Problem statement: Starting at the line that contains "[Senegal vlag golvend" and ending at the line that contains "Teaching (205, 323)", the lines below are to be given again exactly, with nothing added.

----------

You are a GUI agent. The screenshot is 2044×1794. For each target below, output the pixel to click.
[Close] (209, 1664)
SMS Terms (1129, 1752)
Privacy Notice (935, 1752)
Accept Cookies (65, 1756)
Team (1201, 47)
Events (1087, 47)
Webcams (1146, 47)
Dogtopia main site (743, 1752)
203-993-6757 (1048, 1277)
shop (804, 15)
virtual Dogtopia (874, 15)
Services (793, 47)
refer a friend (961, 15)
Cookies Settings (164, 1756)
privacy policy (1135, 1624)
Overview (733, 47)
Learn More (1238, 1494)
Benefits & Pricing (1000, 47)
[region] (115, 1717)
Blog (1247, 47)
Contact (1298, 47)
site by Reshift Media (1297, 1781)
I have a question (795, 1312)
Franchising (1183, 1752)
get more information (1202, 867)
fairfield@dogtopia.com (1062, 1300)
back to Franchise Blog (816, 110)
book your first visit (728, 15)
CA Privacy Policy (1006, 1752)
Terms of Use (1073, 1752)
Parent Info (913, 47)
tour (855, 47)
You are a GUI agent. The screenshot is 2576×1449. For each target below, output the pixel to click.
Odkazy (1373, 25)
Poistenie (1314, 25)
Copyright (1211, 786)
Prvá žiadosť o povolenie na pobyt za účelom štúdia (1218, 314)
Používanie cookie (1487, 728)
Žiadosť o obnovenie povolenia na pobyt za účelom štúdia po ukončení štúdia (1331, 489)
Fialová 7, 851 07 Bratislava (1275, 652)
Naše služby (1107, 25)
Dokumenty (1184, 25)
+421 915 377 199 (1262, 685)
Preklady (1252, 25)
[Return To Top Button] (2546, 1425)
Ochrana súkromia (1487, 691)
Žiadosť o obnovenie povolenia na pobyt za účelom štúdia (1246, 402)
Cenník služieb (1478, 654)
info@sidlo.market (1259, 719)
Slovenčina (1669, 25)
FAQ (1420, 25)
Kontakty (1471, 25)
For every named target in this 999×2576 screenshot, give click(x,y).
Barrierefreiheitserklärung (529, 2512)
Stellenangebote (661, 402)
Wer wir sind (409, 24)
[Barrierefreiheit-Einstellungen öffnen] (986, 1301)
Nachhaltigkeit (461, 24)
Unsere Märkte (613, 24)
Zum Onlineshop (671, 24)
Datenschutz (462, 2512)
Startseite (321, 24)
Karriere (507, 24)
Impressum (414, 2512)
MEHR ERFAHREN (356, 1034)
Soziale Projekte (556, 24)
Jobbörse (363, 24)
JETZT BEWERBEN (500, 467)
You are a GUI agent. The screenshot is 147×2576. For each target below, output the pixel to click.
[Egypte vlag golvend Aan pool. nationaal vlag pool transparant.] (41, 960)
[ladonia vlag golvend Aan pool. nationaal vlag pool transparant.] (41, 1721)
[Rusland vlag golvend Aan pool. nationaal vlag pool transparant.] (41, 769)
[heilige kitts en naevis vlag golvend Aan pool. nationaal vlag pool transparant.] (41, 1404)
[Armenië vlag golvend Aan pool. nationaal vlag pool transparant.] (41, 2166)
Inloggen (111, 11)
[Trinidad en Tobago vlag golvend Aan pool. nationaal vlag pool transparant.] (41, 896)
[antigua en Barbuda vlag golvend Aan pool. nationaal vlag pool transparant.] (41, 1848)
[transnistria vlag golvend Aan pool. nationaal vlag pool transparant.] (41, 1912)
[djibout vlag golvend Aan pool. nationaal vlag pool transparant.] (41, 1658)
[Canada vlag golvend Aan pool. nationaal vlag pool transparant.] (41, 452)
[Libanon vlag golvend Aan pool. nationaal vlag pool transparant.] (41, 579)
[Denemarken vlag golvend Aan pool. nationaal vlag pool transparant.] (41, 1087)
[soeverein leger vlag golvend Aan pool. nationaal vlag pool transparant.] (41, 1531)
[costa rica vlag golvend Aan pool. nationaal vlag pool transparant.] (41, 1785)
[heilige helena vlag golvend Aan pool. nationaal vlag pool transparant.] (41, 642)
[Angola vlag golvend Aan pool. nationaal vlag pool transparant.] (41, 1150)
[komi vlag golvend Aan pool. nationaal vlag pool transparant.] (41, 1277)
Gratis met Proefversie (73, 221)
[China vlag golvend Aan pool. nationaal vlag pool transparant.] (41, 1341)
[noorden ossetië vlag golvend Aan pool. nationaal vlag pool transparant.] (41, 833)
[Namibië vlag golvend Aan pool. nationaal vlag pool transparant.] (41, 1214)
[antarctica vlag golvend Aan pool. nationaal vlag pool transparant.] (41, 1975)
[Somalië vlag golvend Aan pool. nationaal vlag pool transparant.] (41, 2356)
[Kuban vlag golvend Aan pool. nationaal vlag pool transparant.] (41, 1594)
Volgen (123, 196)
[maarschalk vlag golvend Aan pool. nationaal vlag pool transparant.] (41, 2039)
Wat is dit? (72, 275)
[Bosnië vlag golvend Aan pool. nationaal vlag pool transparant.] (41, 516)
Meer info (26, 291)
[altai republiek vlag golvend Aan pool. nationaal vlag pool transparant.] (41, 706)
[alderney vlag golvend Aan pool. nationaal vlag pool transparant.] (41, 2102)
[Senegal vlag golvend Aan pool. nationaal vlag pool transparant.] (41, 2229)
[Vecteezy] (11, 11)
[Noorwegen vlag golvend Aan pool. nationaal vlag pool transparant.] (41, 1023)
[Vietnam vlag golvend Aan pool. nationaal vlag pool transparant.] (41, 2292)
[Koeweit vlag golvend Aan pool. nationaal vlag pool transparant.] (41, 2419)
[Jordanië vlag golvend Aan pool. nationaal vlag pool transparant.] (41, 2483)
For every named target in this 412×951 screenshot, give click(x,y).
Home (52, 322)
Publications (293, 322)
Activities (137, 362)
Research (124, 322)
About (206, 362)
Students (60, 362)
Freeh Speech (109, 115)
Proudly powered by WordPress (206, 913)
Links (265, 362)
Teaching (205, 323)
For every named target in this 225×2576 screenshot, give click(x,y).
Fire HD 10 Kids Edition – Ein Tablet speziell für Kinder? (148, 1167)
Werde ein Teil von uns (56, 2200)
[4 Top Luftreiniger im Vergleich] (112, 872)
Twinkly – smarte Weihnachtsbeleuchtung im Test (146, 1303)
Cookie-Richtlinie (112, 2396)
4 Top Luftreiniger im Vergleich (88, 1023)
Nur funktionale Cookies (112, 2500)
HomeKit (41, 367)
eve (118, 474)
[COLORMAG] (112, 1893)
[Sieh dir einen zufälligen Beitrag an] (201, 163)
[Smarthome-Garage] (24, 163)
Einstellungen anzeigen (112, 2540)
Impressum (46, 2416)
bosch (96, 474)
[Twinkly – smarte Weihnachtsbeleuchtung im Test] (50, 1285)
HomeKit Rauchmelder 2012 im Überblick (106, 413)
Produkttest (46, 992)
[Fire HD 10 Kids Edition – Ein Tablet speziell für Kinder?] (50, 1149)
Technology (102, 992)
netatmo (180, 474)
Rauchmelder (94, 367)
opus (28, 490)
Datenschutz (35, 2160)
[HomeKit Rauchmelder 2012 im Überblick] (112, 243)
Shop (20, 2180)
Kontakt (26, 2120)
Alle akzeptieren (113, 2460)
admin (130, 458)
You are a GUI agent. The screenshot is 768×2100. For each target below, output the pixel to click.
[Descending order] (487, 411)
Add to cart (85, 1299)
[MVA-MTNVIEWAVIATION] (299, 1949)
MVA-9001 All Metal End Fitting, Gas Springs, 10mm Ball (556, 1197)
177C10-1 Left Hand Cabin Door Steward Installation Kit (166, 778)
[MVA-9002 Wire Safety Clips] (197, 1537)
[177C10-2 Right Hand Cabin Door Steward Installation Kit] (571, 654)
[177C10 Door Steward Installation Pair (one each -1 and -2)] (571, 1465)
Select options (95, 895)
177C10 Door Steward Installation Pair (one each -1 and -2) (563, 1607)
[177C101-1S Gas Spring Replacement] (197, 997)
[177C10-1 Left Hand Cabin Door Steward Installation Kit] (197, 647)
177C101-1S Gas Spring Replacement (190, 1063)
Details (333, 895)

----------

Solution for this problem:
[Senegal vlag golvend Aan pool. nationaal vlag pool transparant.] (41, 2229)
[Vecteezy] (11, 11)
[Noorwegen vlag golvend Aan pool. nationaal vlag pool transparant.] (41, 1023)
[Vietnam vlag golvend Aan pool. nationaal vlag pool transparant.] (41, 2292)
[Koeweit vlag golvend Aan pool. nationaal vlag pool transparant.] (41, 2419)
[Jordanië vlag golvend Aan pool. nationaal vlag pool transparant.] (41, 2483)
For every named target in this 412×951 screenshot, give click(x,y).
Home (52, 322)
Publications (293, 322)
Activities (137, 362)
Research (124, 322)
About (206, 362)
Students (60, 362)
Freeh Speech (109, 115)
Proudly powered by WordPress (206, 913)
Links (265, 362)
Teaching (205, 323)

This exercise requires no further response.